Pasividad social ante la crisis hídrica
Raúl Zibechi, Brecha
Algunos nos preguntamos por qué no estamos ante una fuerte reacción popular y ciudadana cuando el Estado lleva dos meses proporcionando agua no potable, violando su obligación constitucional y desconociendo lo que espera toda la población. ¿Será que la irresponsabilidad del sistema político y de los gobernantes tiene su contracara en la resignación ciudadana? Todo indica que aquel aserto de que los uruguayos somos mansos con los de abajo y rebeldes con los de arriba quedó desactualizado por los cambios culturales en curso.
No resulta sencillo encontrar respuestas, ya que las razones de fondo de la escasez de agua potable se deben al cambio climático y al llamado modelo productivo, el extractivismo. El primero parece no depender de nadie, no habría responsables más allá de un sistema que descuida la naturaleza y del cual, de algún modo, la humanidad entera es responsable, aunque con cuotas muy diferentes.
El segundo es más inasible aún. Es el gran olvidado de los debates actuales, quizá porque nadie está dispuesto a poner en cuestión la forestación y los monocultivos que contaminan las fuentes de agua y las sobreexplotan. Menos aún en año preelectoral. De modo que, como dijeron tanto el presidente como el principal referente de la oposición, solo cabe esperar que llueva, mirar hacia el cielo sin mentar, claro está, la palabra resignación.
Sin embargo, hay protestas. Durante el primer mes fueron casi diarias, protagonizadas por jóvenes «autoconvocados», con modos y formas propias de las movilizaciones feministas. Hubo concentraciones, asambleas en espacios públicos, volanteadas, cortes de calles, actuaciones musicales, todas con un perfil performativo. Inicialmente se convocaron en el Centro, pero luego fueron dispersándose en los barrios. Salvo el sindicato de OSE, el movimiento sindical estuvo casi ausente, el Frente Amplio (FA) ignoró las protestas y las organizaciones que habían estado en las calles durante la crisis de 2002 (cooperativas de vivienda y la Federación de Estudiantes Universitarios del Uruguay) no se dieron por enteradas.
La incipiente protesta fue encapsulada exitosamente por las grandes organizaciones de la izquierda electoral e institucional. Lo sintomático y preocupante es que en una situación de falta de agua potable, que puede instalarse como habitual en el futuro, los cientos de personas que se movilizaron fueron conscientemente aisladas por los medios, incluyendo los progresistas, estableciendo una suerte de cortafuegos con el amplio sector de la sociedad susceptible de protestar.

* **Datos disponibles**:

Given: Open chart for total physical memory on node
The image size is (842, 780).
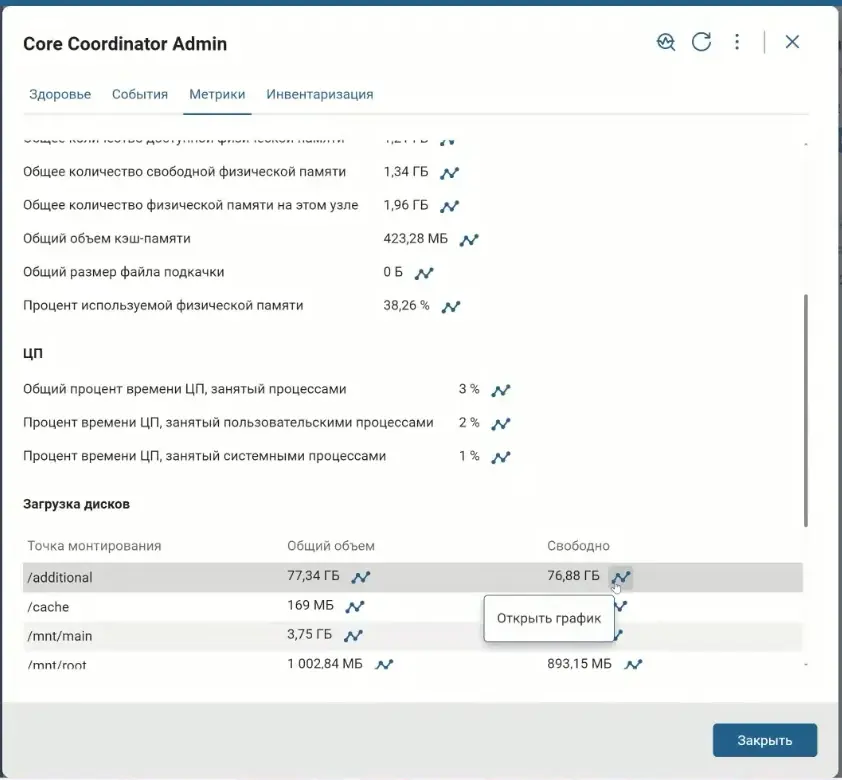Looking at the screenshot, I should point(450,205).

* **Ejercicios**:
- a) Responde estas preguntas sobre el texto acerca de la crisis hídrica:
(i) ¿Cuánto tiempo lleva el Estado proporcionando agua no potable?
(ii) ¿A qué dos razones de fondo se debe la escasez de agua potable?
(iii) ¿Qué sindicato fue la excepción a la casi ausencia del movimiento sindical en las protestas?
- b) Transcribe literalmente, por favor, el pasaje del texto acerca de la crisis hídrica que va de "Pasividad social ante" a "culturales en curso.".

* **Respuestas completas**:
- a)
(i) Dos meses.
(ii) Al cambio climático y al llamado modelo productivo, el extractivismo.
(iii) El sindicato de OSE.

- b)
Pasividad social ante la crisis hídrica
Raúl Zibechi, Brecha
Algunos nos preguntamos por qué no estamos ante una fuerte reacción popular y ciudadana cuando el Estado lleva dos meses proporcionando agua no potable, violando su obligación constitucional y desconociendo lo que espera toda la población. ¿Será que la irresponsabilidad del sistema político y de los gobernantes tiene su contracara en la resignación ciudadana? Todo indica que aquel aserto de que los uruguayos somos mansos con los de abajo y rebeldes con los de arriba quedó desactualizado por los cambios culturales en curso.